2014 Update on minimally invasive gynecology
The cesarean scar defect: A common etiology of abnormal uterine bleeding
CESAREAN SCAR DEFECT DIAGNOSED WITH HYSTEROSCOPY
Videos courtesy of Amy Garcia, MD
MINIMALLY INVASIVE THERAPY FOR GYNECOLOGIC SYMPTOMS
van der Voet LF, Vervoort AJ, Veersema S, Bij de Vatte AJ, Brolmann HAM, Huirne JAF. Minimally invasive therapy for gynaecological symptoms related to a niche in the caesarean scar: A systematic review. BJOG. 2014;121(2):145-156.
CSD-related bleeding issues may not respond to hormonal management and are frequently underdiagnosed. This scenario often leads to hysterectomy. Because there are women who desire uterine preservation, van der Voet and colleagues sought to evaluate the results of nonhysterectomy treatments of CSD-related AUB. They limited this systematic review to include only published studies that were randomized controlled trials, cohort studies, case-control studies, and case series of at least five patients.

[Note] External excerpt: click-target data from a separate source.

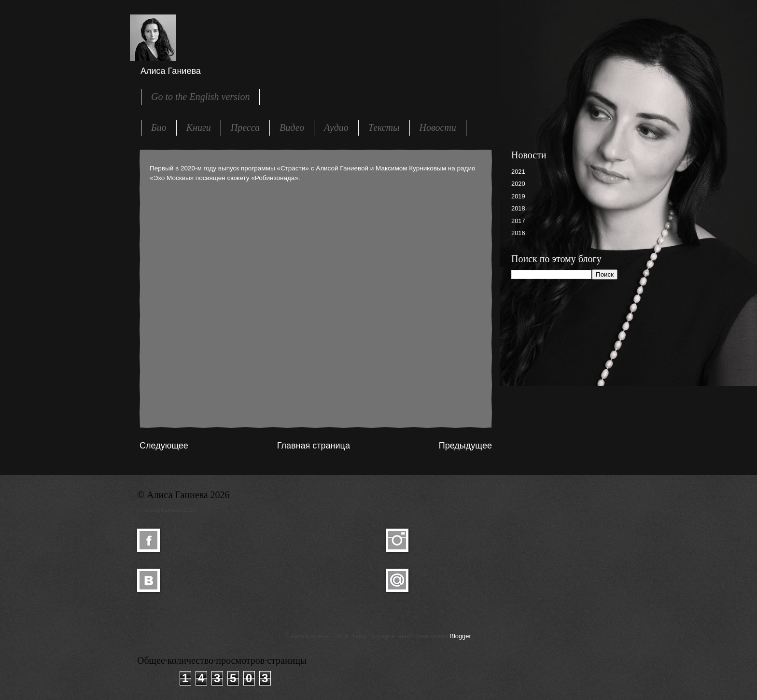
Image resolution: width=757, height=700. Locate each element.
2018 (518, 208)
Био (159, 127)
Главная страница (313, 446)
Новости (438, 127)
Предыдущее (465, 446)
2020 (518, 183)
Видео (292, 127)
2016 (518, 233)
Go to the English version (200, 97)
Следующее (164, 446)
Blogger (460, 636)
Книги (198, 127)
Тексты (384, 127)
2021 (518, 171)
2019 (518, 196)
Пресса (245, 127)
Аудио (336, 127)
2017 (518, 221)
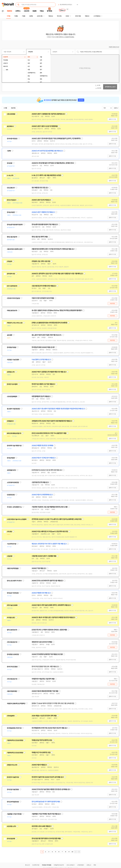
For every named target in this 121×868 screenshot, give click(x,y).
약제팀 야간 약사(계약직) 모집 (41, 752)
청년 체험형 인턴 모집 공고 (40, 188)
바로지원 (112, 303)
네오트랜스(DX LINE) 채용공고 (41, 826)
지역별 (8, 16)
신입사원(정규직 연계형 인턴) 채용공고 (44, 286)
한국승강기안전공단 (13, 593)
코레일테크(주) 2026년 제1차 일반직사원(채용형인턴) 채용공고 (52, 421)
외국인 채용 (78, 16)
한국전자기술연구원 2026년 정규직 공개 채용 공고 (48, 777)
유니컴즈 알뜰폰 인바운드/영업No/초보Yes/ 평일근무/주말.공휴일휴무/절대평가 (57, 310)
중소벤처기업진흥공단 (13, 409)
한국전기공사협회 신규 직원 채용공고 (43, 384)
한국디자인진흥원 (12, 666)
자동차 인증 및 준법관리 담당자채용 (43, 298)
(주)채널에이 (10, 716)
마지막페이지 (79, 851)
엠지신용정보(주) (12, 630)
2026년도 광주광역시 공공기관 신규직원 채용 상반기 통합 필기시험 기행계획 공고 (57, 274)
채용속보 (51, 16)
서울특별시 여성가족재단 (14, 814)
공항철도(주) (10, 372)
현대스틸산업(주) (12, 237)
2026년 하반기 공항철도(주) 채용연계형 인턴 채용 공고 (49, 372)
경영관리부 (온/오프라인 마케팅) (42, 642)
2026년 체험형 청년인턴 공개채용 (42, 445)
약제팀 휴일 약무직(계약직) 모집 (42, 740)
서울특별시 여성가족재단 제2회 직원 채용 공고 (46, 814)
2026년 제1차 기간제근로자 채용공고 (43, 458)
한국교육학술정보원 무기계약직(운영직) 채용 (46, 802)
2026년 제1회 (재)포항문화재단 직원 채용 (45, 691)
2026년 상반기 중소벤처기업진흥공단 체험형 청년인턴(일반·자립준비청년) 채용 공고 (58, 409)
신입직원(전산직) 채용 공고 (40, 482)
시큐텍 (9, 151)
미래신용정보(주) (12, 311)
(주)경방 (9, 532)
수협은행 (9, 556)
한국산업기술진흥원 (13, 789)
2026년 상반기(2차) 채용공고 (41, 200)
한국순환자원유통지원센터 (14, 224)
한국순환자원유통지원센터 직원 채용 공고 (44, 224)
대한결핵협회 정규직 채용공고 (41, 396)
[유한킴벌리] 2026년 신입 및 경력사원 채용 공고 (47, 470)
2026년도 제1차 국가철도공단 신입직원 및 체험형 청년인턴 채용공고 (53, 617)
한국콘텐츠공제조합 (13, 654)
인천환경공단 (11, 495)
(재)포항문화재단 (12, 691)
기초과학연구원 (11, 544)
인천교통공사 (11, 188)
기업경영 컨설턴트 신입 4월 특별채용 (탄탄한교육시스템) (50, 507)
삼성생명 (9, 335)
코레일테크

Additionally, they included only studies that reported on conservative therapies (hysteroscopic resection, laparoscopic repair, abdominal repair, vaginal repair, endometrial ablation, LNG-IUS, or medical management) as well as at least one of the following outcomes: AUB, pain relief, sexual function, quality of life, surgical outcome, anatomic reconstruction, fertility or pregnancy outcome. Of 1,629 publications that were screened, 12 ultimately met inclusion criteria for the review. The studies, 11 of which were peer reviewed and 1 abstract, were published between 1996 and 2013 and reported on a total of 455 women with postcesarean AUB.
Weaknesses of the study
The most poignant statements made by the investigators pertain to the methodologic quality of the included articles. No study met requisite quality criteria. A clear definition of outcomes, including standardized measurements, was lacking in most studies. Most of the studies reviewed did not report CSD measurements, and only one study provided an objective reproducible method of CSD measurement. Few studies reported AUB symptom evaluation methodology, and no study used validated questionnaires. In the majority of studies, methods of posttreatment outcome measurements either were not reported or differed from pretreatment evaluation methods, potentiating verification bias. Because their literature review yielded primarily small case series publications that reported positive effects of interventions, and because of a lack of large RCT and prospective cohort trials, little could be gleaned regarding the viability of treatment interventions for CSD-related AUB.
Only three studies provided sufficient data to be included in a meta-analysis. The number of days of bleeding was reduced with hysteroscopic defect resection by 2 to 4 days in two studies, and in one study, vaginal repair decreased days of bleeding by 4 to 7 days. Only one study with laparoscopic repair compared CSD characteristics before and after surgery. Residual myometrial thickness increased for laparoscopic repair to greater than 8.3 mm; however, it is not known if this will make a clinical difference in the risk of scar dehiscence or improved functionality of the lower uterine segment.
Two studies reported on the laparoscopic repair of scar defects in asymptomatic patients, which is not recommended by these investigators. It is not known what ramifications hysteroscopic resection of the scar will have for the risk of uterine rupture, malplacentation or cervical incompetence for women who conceive after hysteroscopic repair.
Meaningful conclusions are lacking
Despite the high success rates reported by investigators of various surgical intervention case series involving hysteroscopic resection, vaginal repair, or laparoscopic repair, van der Voet and colleagues ultimately state that the methodologies of these studies do not allow meaningful conclusions to be drawn regarding the effectiveness of any of these interventions. Consequently, the authors recommend that the outcomes of their meta-analysis be scrutinized. They also point out that the LNG-IUS has proven benefit for AUB and yet has not been studied in the treatment of AUB associated with a CSD.
They finally propose that women who are symptomatic be treated with oral contraceptives unless immediate fertility is desired, or by expectant management without intervention. While their primary focus was to assess AUB, given the stated shortcomings of the included studies and lack of long-term follow-up, the authors also warn against hysteroscopic, laparoscopic, or vaginal repair for fertility, as the risk to pregnancy or delivery after these therapies is unknown.
CASE RESOLVED
Suspecting a cesarean scar defect, you perform a saline infusion sonography and diagnose a 14 mm x 19 mm anechoic region within the scar, with no other intracavitary abnormalities found. You first reassure the patient that this is a benign finding and inform her why she likely is experiencing this type of bleeding pattern. After an informed discussion with you regarding the risks and benefits of possible surgical or nonsurgical options for management, she chooses to use oral contraceptive pills in a continuous fashion.
CONCLUSION
Consider a history of cesarean section in the evaluation of AUB, and be cognizant of the prevalence of CSD with cesarean delivery and the association of postmenstrual bleeding with CSD.